EXERCICE.
Recopiez tout le passage de l’extrait sur les enfants trouvés, depuis « Il ne reste » jusqu’à « année à l’autre. », en substituant « région » à « province ».

EXTRAIT DU TEXTE.
________________________________________
Il ne reste plus qu’à
fixer la hauteur de cette espèce de dommages et intérêts ; le gouvernement
doit être appelé à juger cette question entre la province et la commune. Le
législateur ne saurait la décider lui-même sans faire de l’arbitraire
puisqu’elle dépend toujours d’une foule de circonstances et de particularités
qui varient pour chaque province, et qui par leur nature peuvent éprouver des
changements d’une année à l’autre.
Nous avons dit que
l’enfant trouvé devient l’enfant de la commune : en effet à peine a-t-il touché
le sol de la paroisse, que la loi le confie aux soins de l’administration
locale pour qu’elle lui tienne lieu de père. L’art. 58 du code civil oblige
toute personne qui a trouvé un enfant nouveau-né à le remettre aussitôt à
l’officier de l’état-civil, ainsi que les vêtements et autres effets trouvés
avec l’enfant, et de déclarer toutes les circonstances du temps et du lieu où
il aura été trouvé.
Il est dressé du tout un
procès-verbal détaillé qui énonce en outre l’âge apparent de l’enfant, son
sexe, et les noms qui lui sont donnés. Ce procès-verbal est inscrit sur les
registres de l’état-civil.
C’est ainsi que l’enfant
entre dans la famille de la cité. Ayant perdu, aux yeux de la loi, et sa mère
et son domicile de naissance, le législateur vient au secours de cet enfant
malheureux et lui donne une nouvelle mère et un autre domicile en le plaçant
immédiatement sous la tutelle et la protection de la commune.
________________________________________
BLOC DE DONNÉES.
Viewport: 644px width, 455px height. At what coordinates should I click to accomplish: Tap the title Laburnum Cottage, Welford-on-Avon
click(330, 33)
________________________________________
RÉPONSE.
Il ne reste plus qu’à
fixer la hauteur de cette espèce de dommages et intérêts ; le gouvernement
doit être appelé à juger cette question entre la région et la commune. Le
législateur ne saurait la décider lui-même sans faire de l’arbitraire
puisqu’elle dépend toujours d’une foule de circonstances et de particularités
qui varient pour chaque région, et qui par leur nature peuvent éprouver des
changements d’une année à l’autre.